Growing internet use: Social and economic impacts
The use of internet is growing at a faster rate than any other technology since the last one and half decades in both developed and developing countries. Moreover, internet has
become a marketplace
for producers, consumers and traders cutting out the role of middlemen, hence making markets efficient. Efficient markets could provide transparency in prices of goods and services that people value.
Internet has a variety of uses. It has to offer beyond expectation and for all kinds of users. Students get important materials for learning. Professionals and scholars get a wide variety of related materials to teach and research. Businessmen have wide range of use of internet for accelerating their businesses. Both sellers and buyers now-a-days are using internet service to buy and sell products.
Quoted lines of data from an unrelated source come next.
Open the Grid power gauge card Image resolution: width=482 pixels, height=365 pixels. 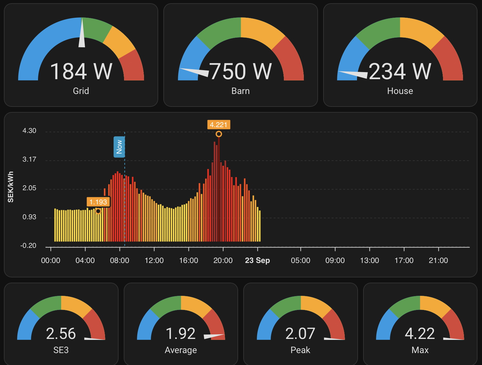81,55
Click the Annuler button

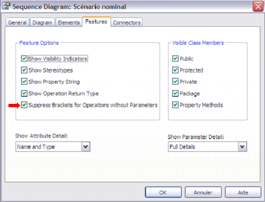[203, 192]
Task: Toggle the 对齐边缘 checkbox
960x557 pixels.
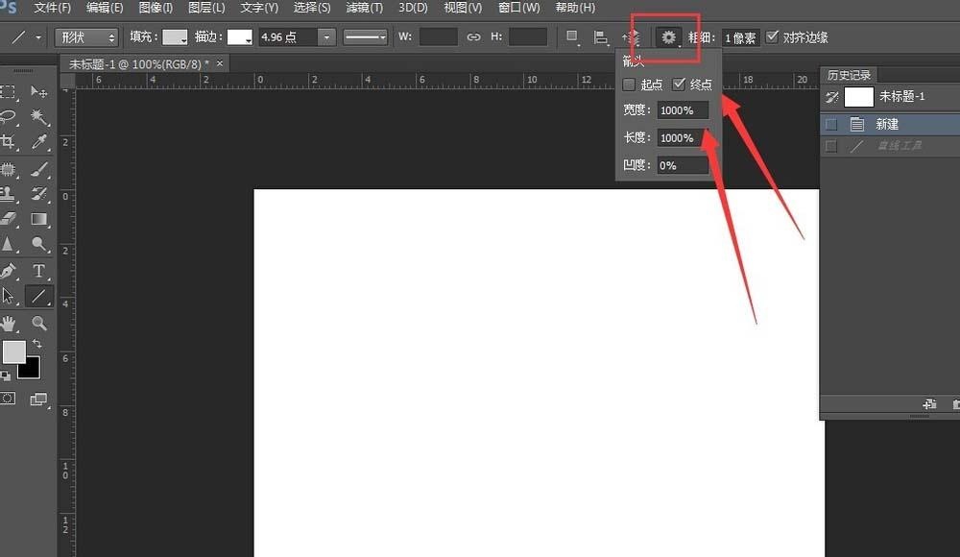Action: (773, 37)
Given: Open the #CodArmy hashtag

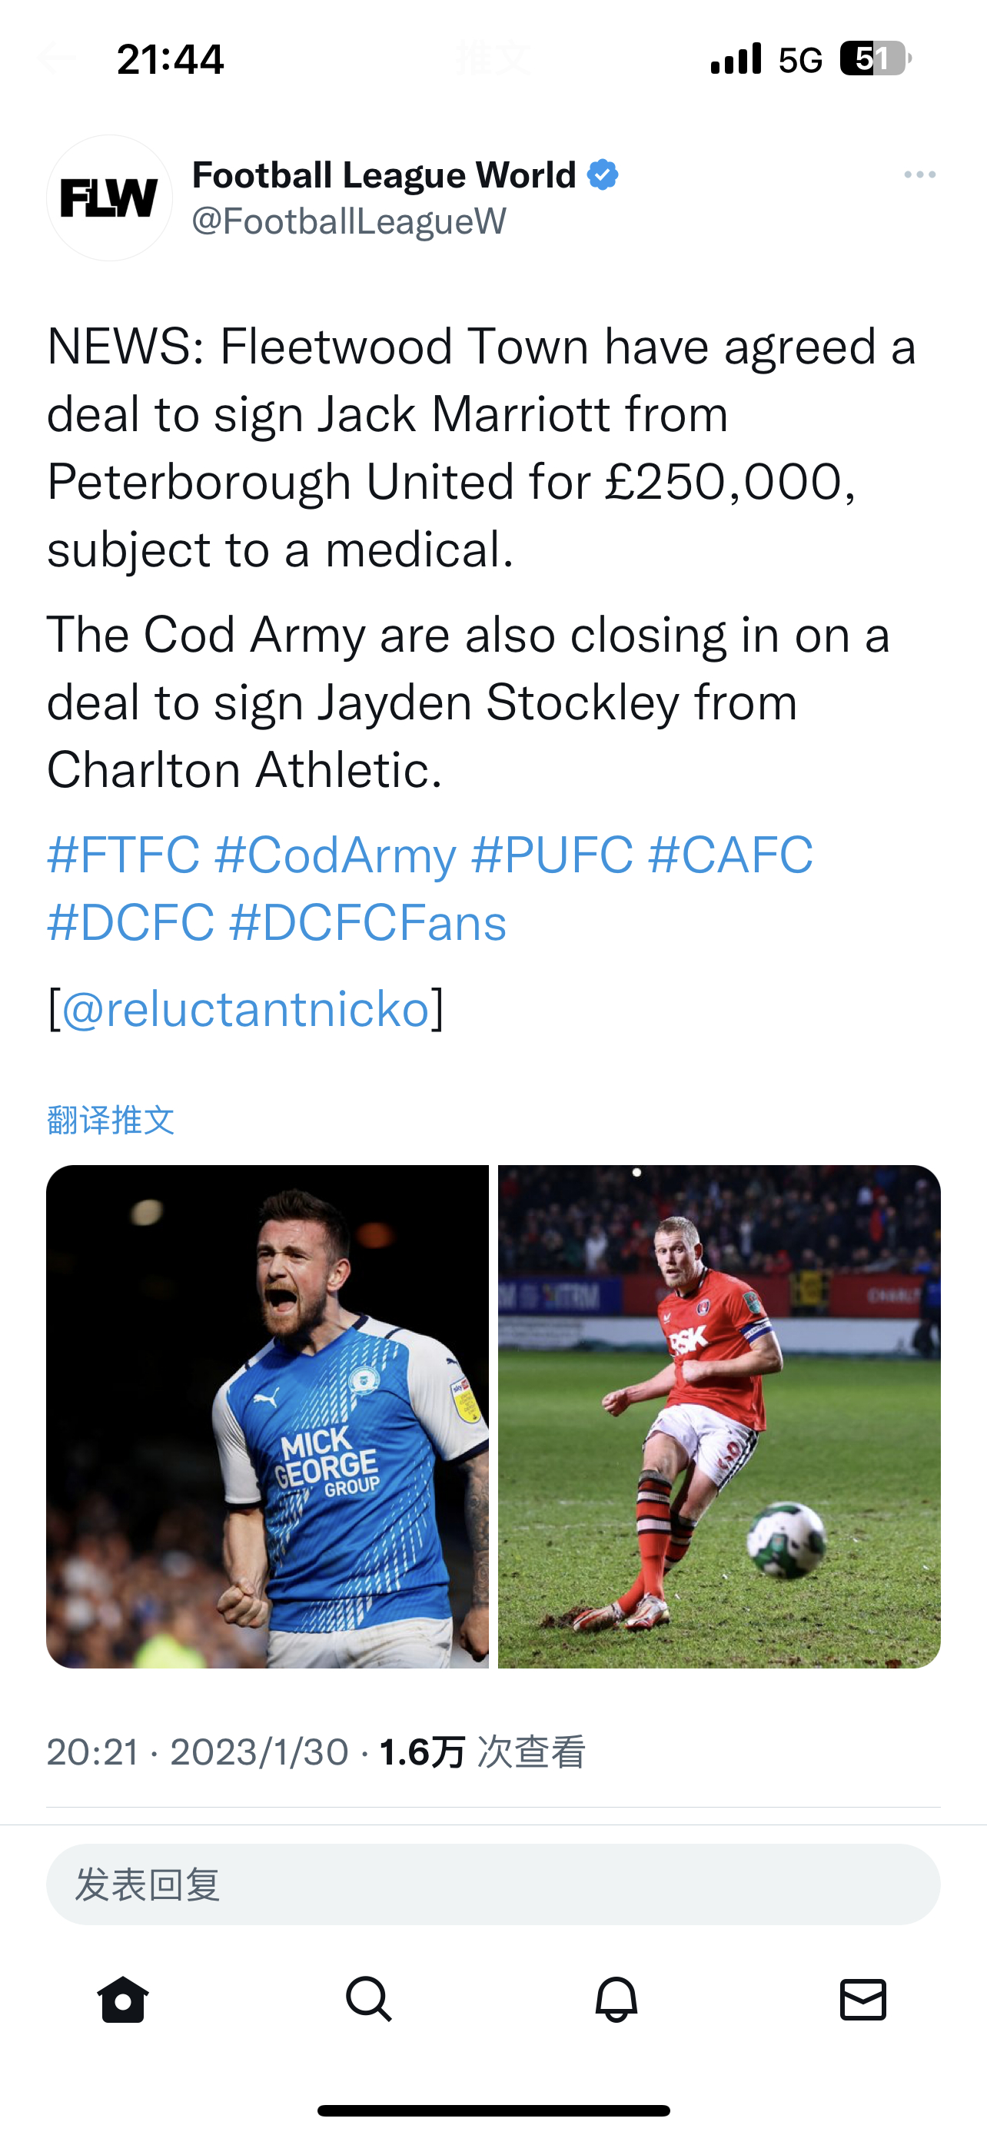Looking at the screenshot, I should 335,855.
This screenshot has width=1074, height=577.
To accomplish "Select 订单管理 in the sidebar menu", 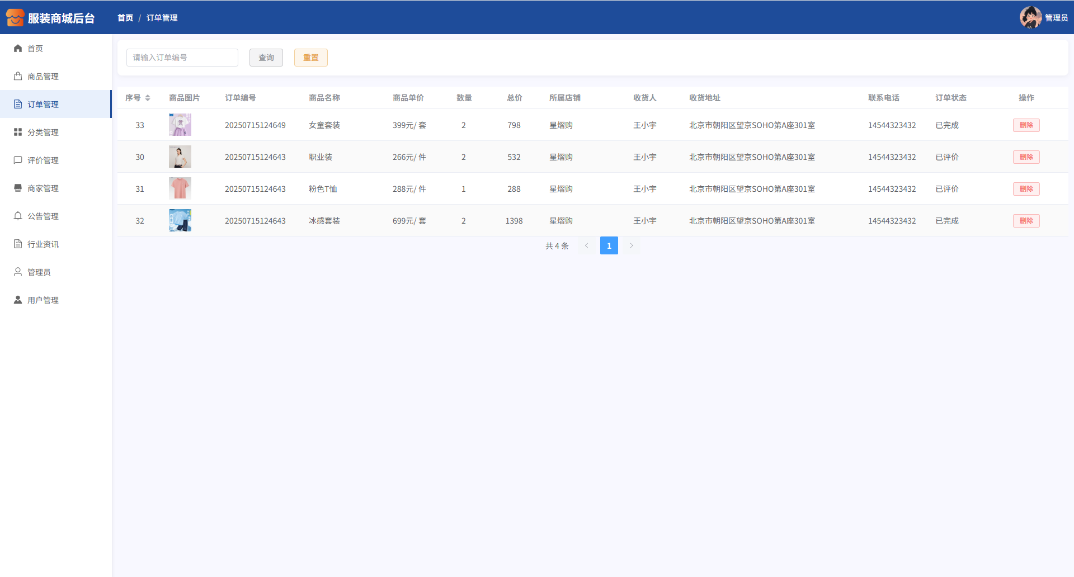I will [x=43, y=105].
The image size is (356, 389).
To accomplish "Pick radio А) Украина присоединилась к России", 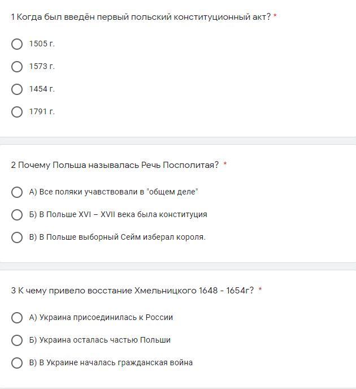I will pos(17,318).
A customer of a bank has easy access to view his/her saving/deposit and loan account through the internet. A job seeker finds vacancies on the internet. A farmer finds new methods to cultivate via internet. These are a few examples of ordinary use; there are more things that internet offers such as email, instant messaging and even video conferencing.
It is believed that the internet has boosted up economies just like mobile phones have. Macroeconomic studies suggest that the internet and mobile phones boost growth. In 2009, World Bank published a study conducted by Christine Zhen-Wei Qiang on the impact of internet and mobile phones on economic growth. The study found interesting results with their contribution bigger in developing countries than in developed ones. A 10% increase in mobile phone adoption has increased growth in GDP per person by 0.8% in a developing country while it is only
0.6% for developed countries. In a similar manner, a 10% increase in dial-up and broad-band internet access has increased growth in GDP by 1.1% and 0.75% and 1.4% and 1.2% respectively for developing and developed countries.
Similarly, a study was carried out by Aparajita Goyal of World Bank with an objective to examine how the gradual introduction of internet kiosks affected the market for soyabeans in Madhya Pradesh of India. According to “The Economist”, farmers in the region sell their soyabeans to intermediaries in open auctions at government-regulated wholesale markets called mandi. The intermediaries then sell on the produce to food-processing companies. The problem with this approach for the farmers is that the traders have a far better idea about the prices prevailing in different markets and being offered by processing companies. With only a few traders at each mandi, they can easily collude to ensure that they pay less than the fair market price; they can then boost their profits by selling the beans at a higher price.
Ms Goyal evaluated the impact of kiosks on prices using historical data from mandis and the locations and installation dates of the kiosks. She found that the presence of kiosks in a district was associated with an instant and persistent increase of 1.7% in the average price paid at mandis in that district. As expected, the availability of price information increased the level of competition between the traders, raising prices and reducing the variation in prices between nearby mandis. Farmers’ profits increased by 33%, and the cultivation of soyabeans increased by an average of 19% in districts with kiosks.
Boston Consulting Group and Telener Group in a study of analyzing the social and economic impact of internet in emerging economies found that a 10% increase in internet penetration could increase GDP by 1% to 2.5%, increase new business activities by approximately 1% and boost total government revenues in some countries by 8% to 9%. It also emphasized that internet can increase and diversify income, increase access to information and essential services such as banking and government and enhance life style and entertainment options regardless of people living in urban or rural areas.
Most of the developing countries like Nepal are ill-prepared to benefit from the opportunities that the internet has brought to the developed countries. It is because they lack the physical and human capital along with the institutions required to exploit e-economy. Despite the lack of adequate infrastructure, the internet users in Nepal have been increasing over time. A considerable number of households in urban areas have Internet access, however, it is a rare species in rural areas. Cyber cafés are in operation in every corner of the urban areas to provide internet access to ordinary people. The initiation of the use of internet for gainful purpose is not yet introduced.
There is no facility of internet to the farmers to
update their knowledge about their product prices, market situation, input prices and other related efficient technology to increase the production and productivity. To take advantage from this, access to internet should reach the people of rural areas and a study should be undertaken focusing on the impact on economic growth.